Jayden Allen Murray (born April 11, 1997) is an American professional baseball pitcher for the Chicago Cubs of Major League Baseball (MLB). He made his MLB debut in 2025 with the Houston Astros.

==Amateur career==
Murray attended Uintah High School in Vernal, Utah, and played college baseball at Arizona Western College and Dixie State University. As a senior at Dixie State in 2019, he went 10–3 with a 3.78 ERA and 92 strikeouts over 83 1/3 innings.

==Professional career==
===Tampa Bay Rays===
Murray was drafted by the Tampa Bay Rays in the 23rd round, with the 698th overall selection, of the 2019 Major League Baseball draft. He signed with the Rays and made his professional debut with the rookie-level Princeton Rays before he was promoted to the Low-A Hudson Valley Renegades. Over 40 1/3 innings between the two affiliates, he went 1–2 with a 2.45 ERA and 47 strikeouts. Murray did not play in a game in 2020 due to the cancellation of the minor league season because of the COVID-19 pandemic.

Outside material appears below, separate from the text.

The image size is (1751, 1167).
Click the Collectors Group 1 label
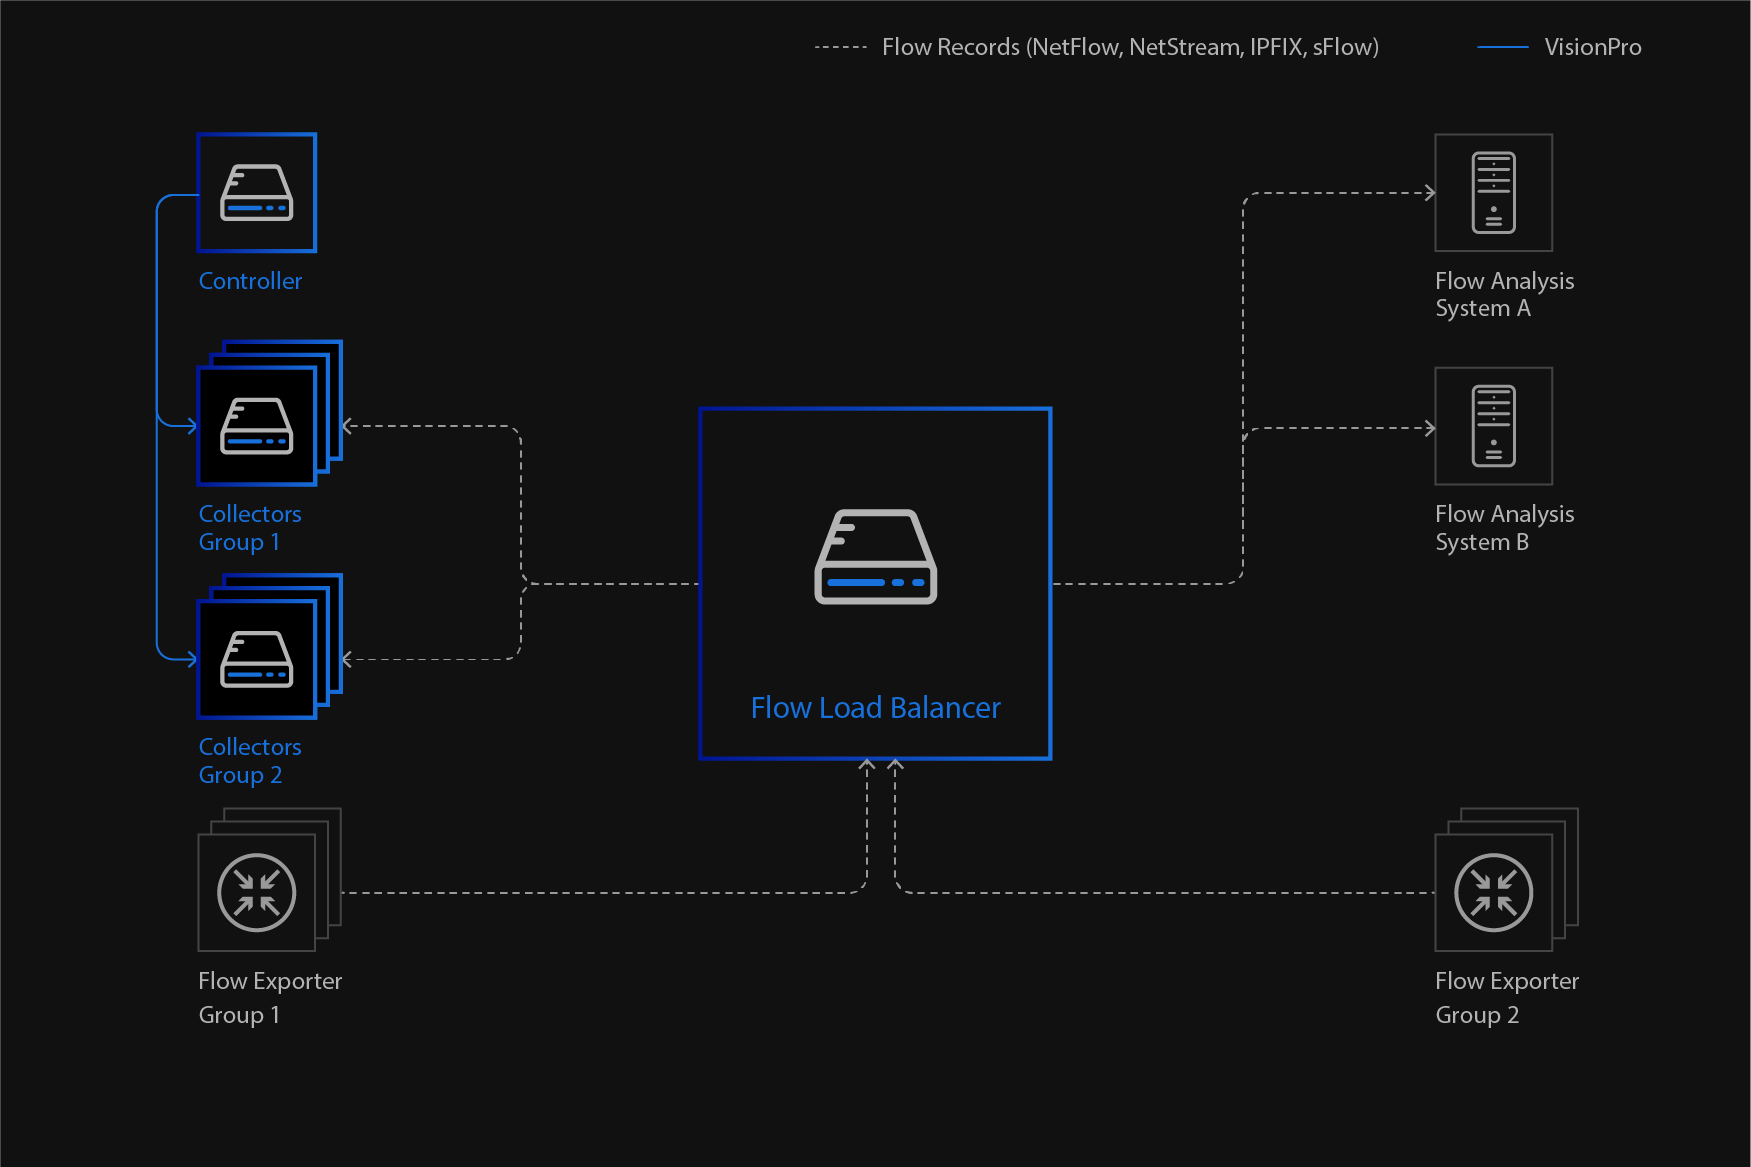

Murray split the 2021 season between the High-A Bowling Green Hot Rods and Double-A Montgomery Biscuits. Over twenty starts between the two affiliates, Murray posted an 8–3 record with a 2.16 ERA and 96 strikeouts across 96 innings pitched. He returned to Montgomery to open the 2022 season and was promoted to the Triple-A Durham Bulls in late July.

===Houston Astros===
The Rays traded Murray to the Houston Astros in a three-team trade on August 1, 2022, in which the Astros acquired Trey Mancini from the Baltimore Orioles, the Orioles acquired Chayce McDermott from Houston and Seth Johnson from the Tampa Bay Rays, and the Rays also acquired José Siri from the Astros. The Astros subsequently assigned him to the Double-A Corpus Christi Hooks. Over 23 games (22 starts) between Montgomery, Durham, and Corpus Christi, Murray went 8–5 with a 3.50 ERA and 99 strikeouts across 108 innings of work. To open the 2023 season, he was assigned to the Triple-A Sugar Land Space Cowboys. Murray missed time during the season due to injuries and pitched a total of 41 1/3 innings, going 2–4 with an 8.27 ERA. In 2024, he pitched only three innings for the season.

Murray opened the 2025 season with Sugar Land, recording a 4.64 ERA with 66 strikeouts and three saves across 50 appearances out of the bullpen. On September 3, 2025, the Astros promoted Murray to the major leagues. He debuted the following day at Daikin Park against the New York Yankees, pitching 1 1/3 scoreless innings and recording a single strikeout. Over 11 2/3 innings pitched for the Astros, Murray posted a 1.54 ERA and eight strikeouts.

Murray was optioned to Triple-A Sugar Land to begin the 2026 season. He made eight appearances for Houston, but struggled to a 7.43 ERA with eight strikeouts across 13 1/3 innings pitched. On June 16, 2026, Murray was designated for assignment by the Astros.

===Chicago Cubs===
On June 20, 2026, Murray was traded to the Chicago Cubs in exchange for Cameron Sisneros.